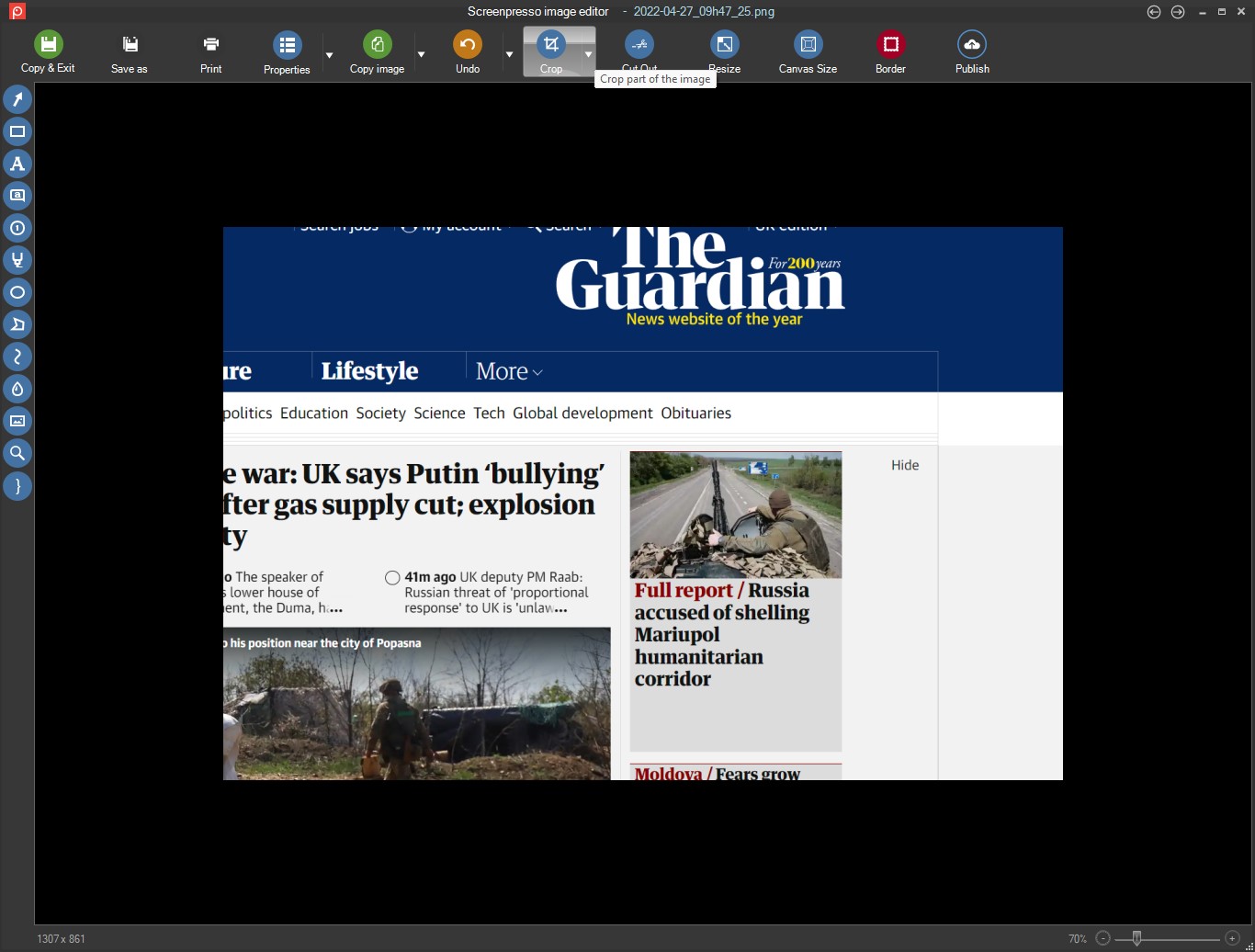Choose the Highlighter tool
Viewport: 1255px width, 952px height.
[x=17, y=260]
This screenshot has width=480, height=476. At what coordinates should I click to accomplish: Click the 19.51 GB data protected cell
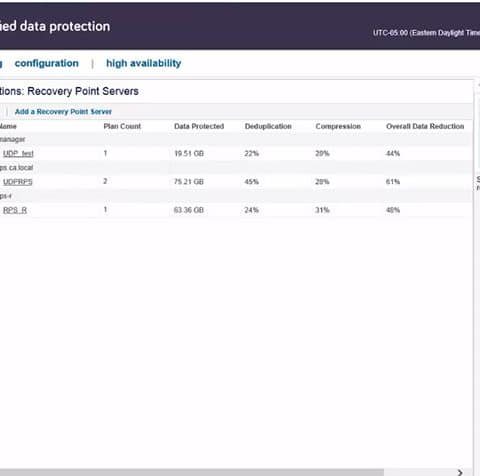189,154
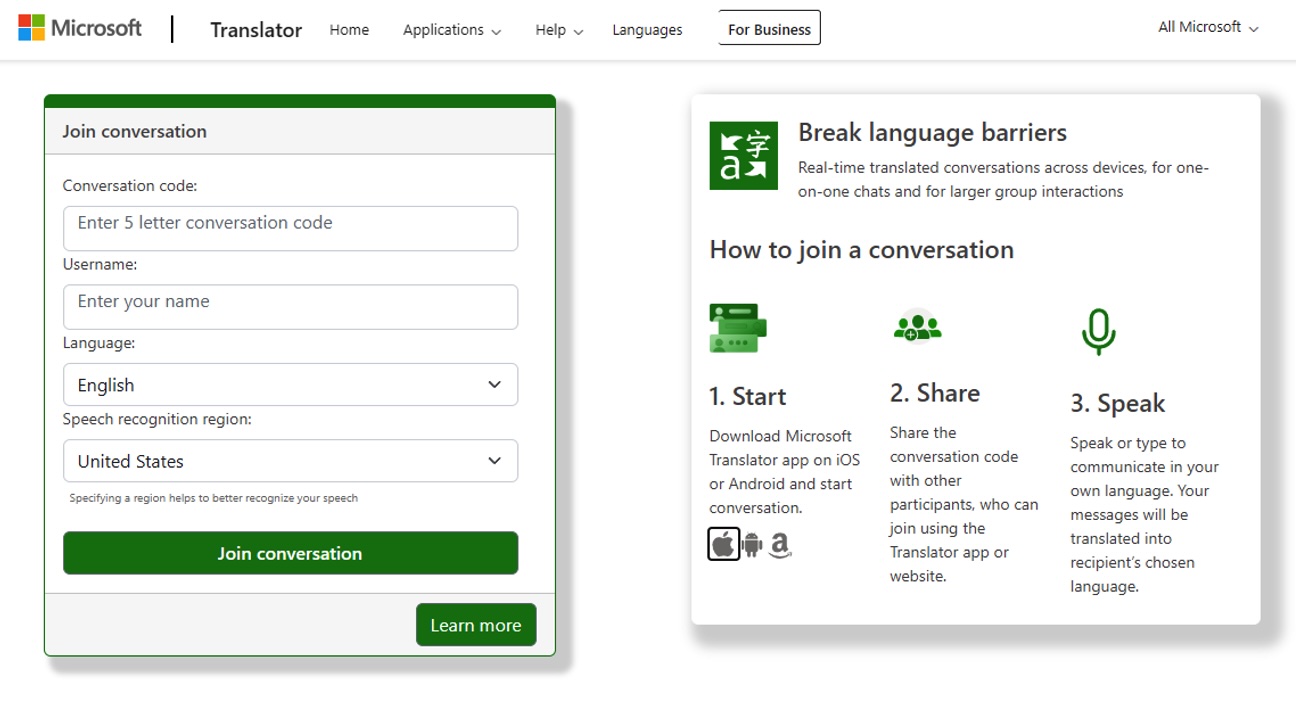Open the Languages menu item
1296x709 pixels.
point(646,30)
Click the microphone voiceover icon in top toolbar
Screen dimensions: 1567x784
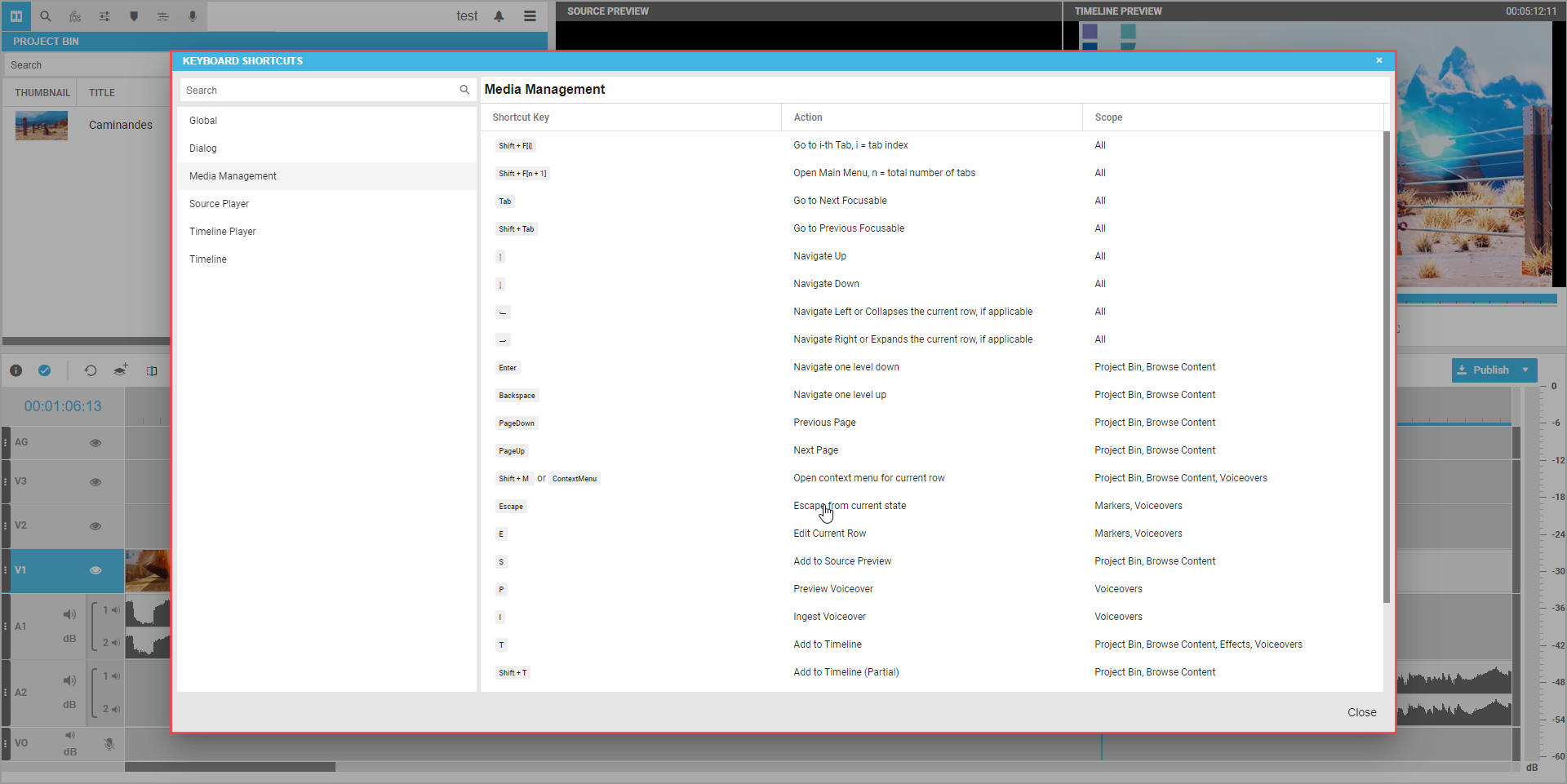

--

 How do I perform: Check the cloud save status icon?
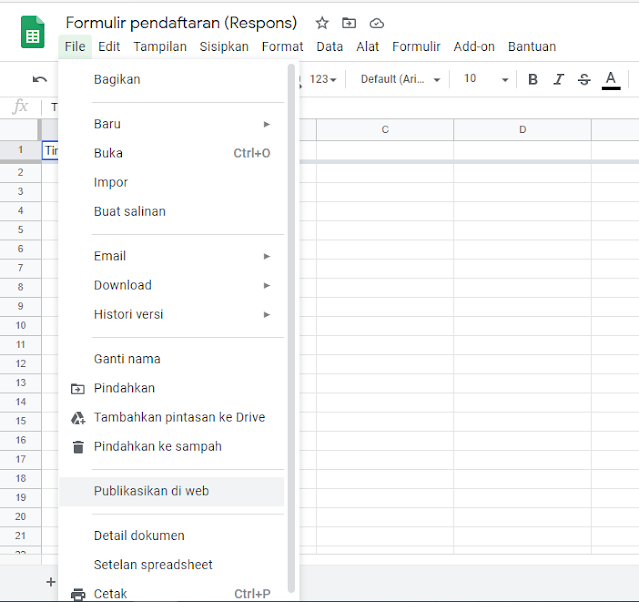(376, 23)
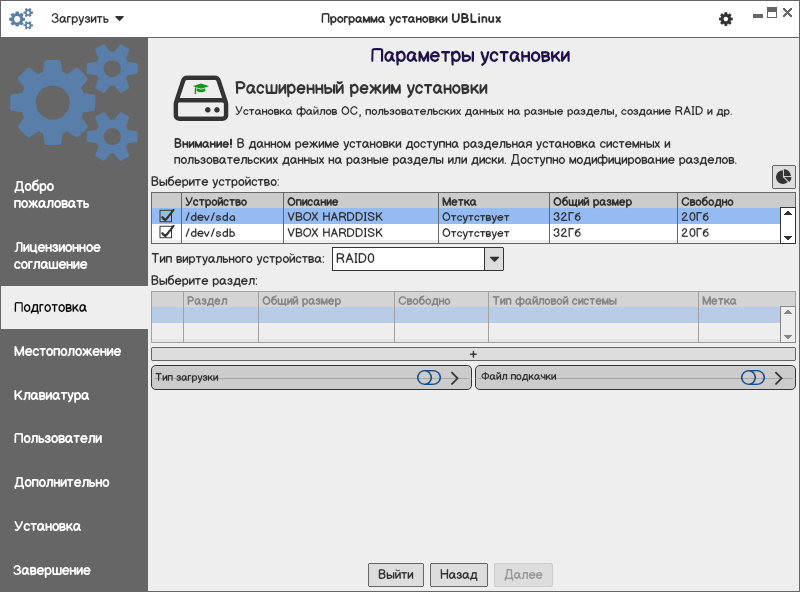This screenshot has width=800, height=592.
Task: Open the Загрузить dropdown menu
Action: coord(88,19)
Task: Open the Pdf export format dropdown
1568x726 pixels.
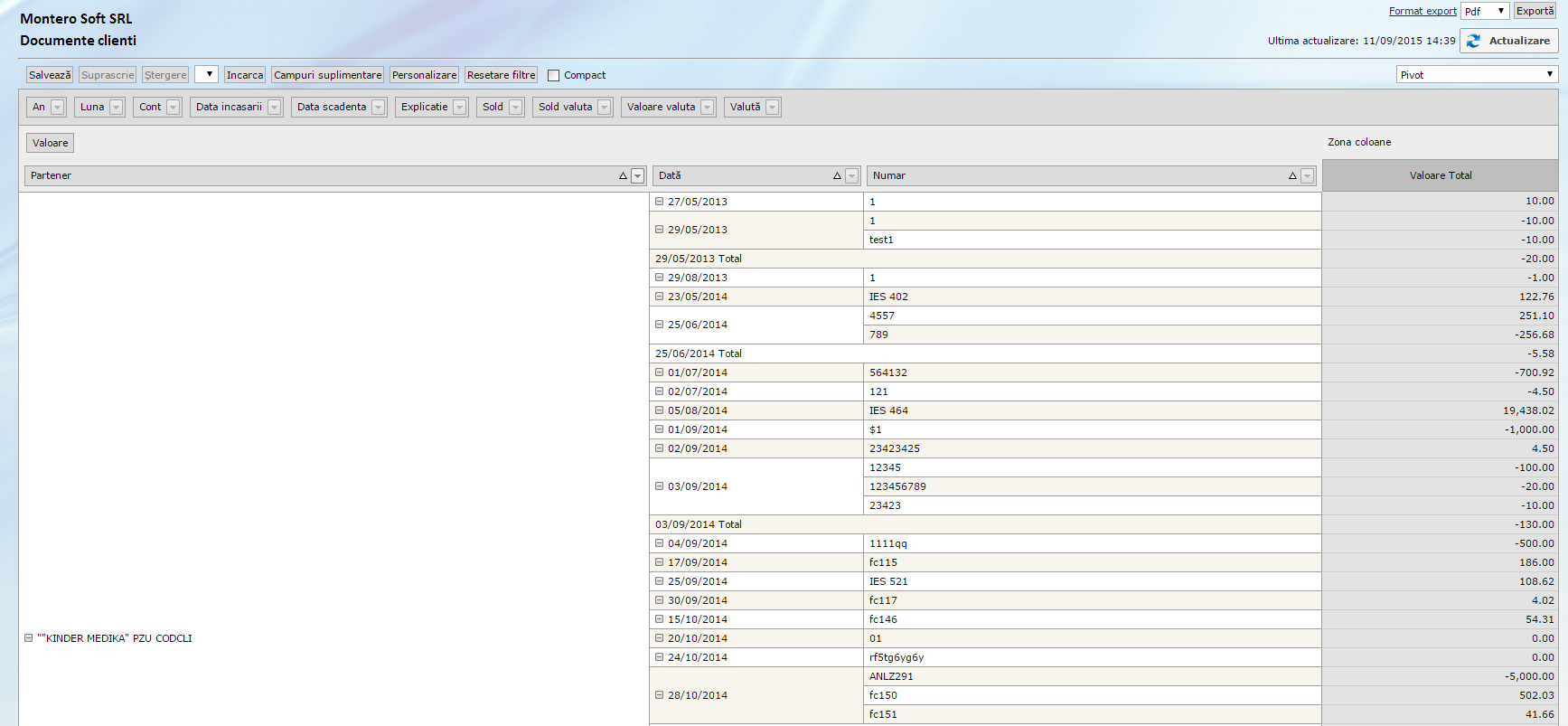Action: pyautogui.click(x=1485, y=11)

--

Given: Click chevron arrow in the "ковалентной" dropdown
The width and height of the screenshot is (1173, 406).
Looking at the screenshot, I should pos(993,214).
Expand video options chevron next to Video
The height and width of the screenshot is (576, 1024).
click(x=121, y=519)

* Problem
Out of the data above, return each line where the word "chevron" can be found.

* Written solution
Given: Click chevron arrow in the "ковалентной" dropdown
Expand video options chevron next to Video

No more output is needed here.